Understanding How Fixed Deposits Work
Fixed deposits (FDs) are a popular savings tool in India, providing a safe investment option with assured returns. They offer a higher interest rate compared to a regular savings account, making them an attractive choice for conservative investors. So, how does an FD work? Understanding this can help you make informed decisions and maximise your returns.
How Does an FD Work?
A fixed deposit involves depositing a lump sum amount with a bank or Non-Banking Financial Company (NBFC) for a predetermined tenor at a specified interest rate. Upon maturity, you receive the principal amount along with the interest earned. The interest rate for FDs is usually higher than that of savings accounts, and it remains fixed for the entire tenor of the deposit.
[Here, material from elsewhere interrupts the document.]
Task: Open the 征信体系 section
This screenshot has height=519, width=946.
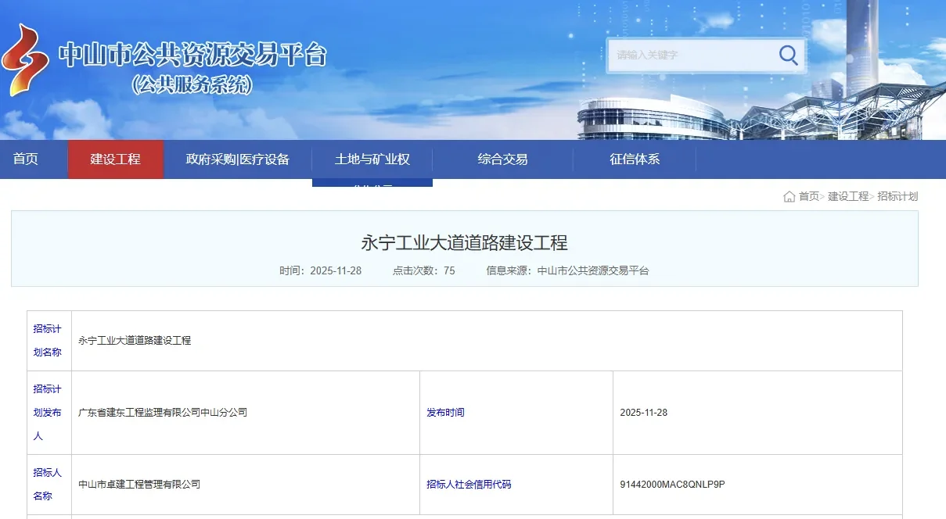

Principal Amount: This amount can vary depending on the bank or NBFC's minimum deposit requirement.
Tenor: This is the duration for which the money is deposited in the FD. It can range from a few months to several years. Banks and NBFCs offer different interest rates for different tenors.
Interest Rate: Interest rates for FDs are determined by the bank or NBFC and are influenced by factors like RBI policies and market conditions.
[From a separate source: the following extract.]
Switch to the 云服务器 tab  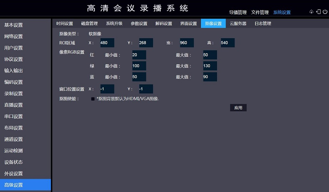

Compounding Frequency: Interest on FDs can be compounded monthly, quarterly, half-yearly, or annually. The frequency of compounding affects the total interest earned.
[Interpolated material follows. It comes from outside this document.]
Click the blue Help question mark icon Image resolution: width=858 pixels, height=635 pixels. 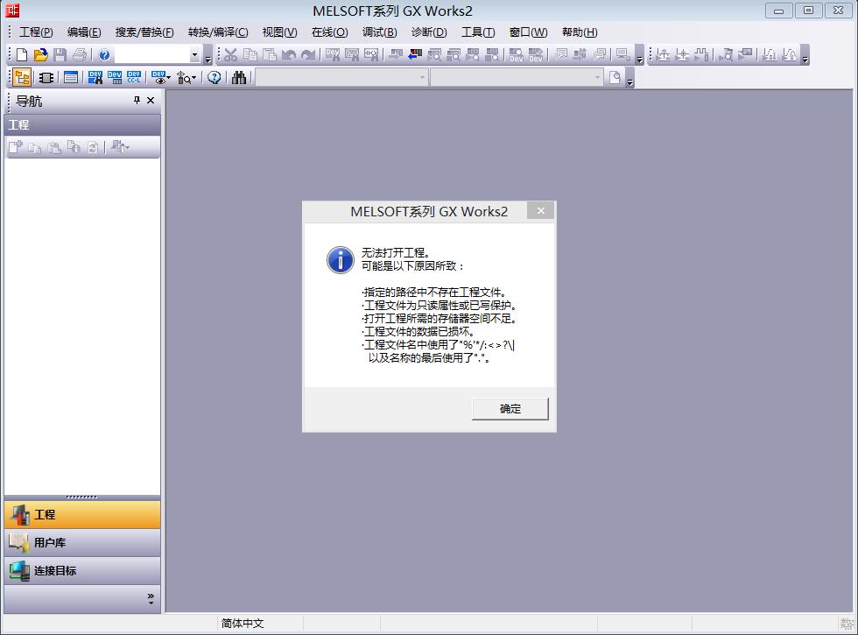point(104,54)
Benefits of Fixed Deposits
Safety: FDs are one of the safer investment options as they are not affected by market fluctuations. The principal amount is secure, and you receive a guaranteed return.
Fixed Returns: Unlike market-linked instruments, FDs provide assured returns. You know the exact amount you will receive at the end of the tenor.
Flexible Tenors: FDs offer flexible tenors ranging from a few months to several years, allowing you to choose a tenor that aligns with your financial goals.
Loan Against FD: In times of financial need, you can avail of a loan against your FD. Issuers typically offer loans up to a percentage of the FD amount.
Using FD Calculators
When considering opening an FD with issuers, such as YES Bank, FD calculators can be useful tools. It helps you estimate the maturity amount and the interest earned based on the principal amount, interest rate, and tenor. Here’s how to use an FD calculator effectively:
Input Principal Amount: Enter the amount you plan to invest in the FD.
Select Tenor: Choose the duration for which you want to keep your money deposited.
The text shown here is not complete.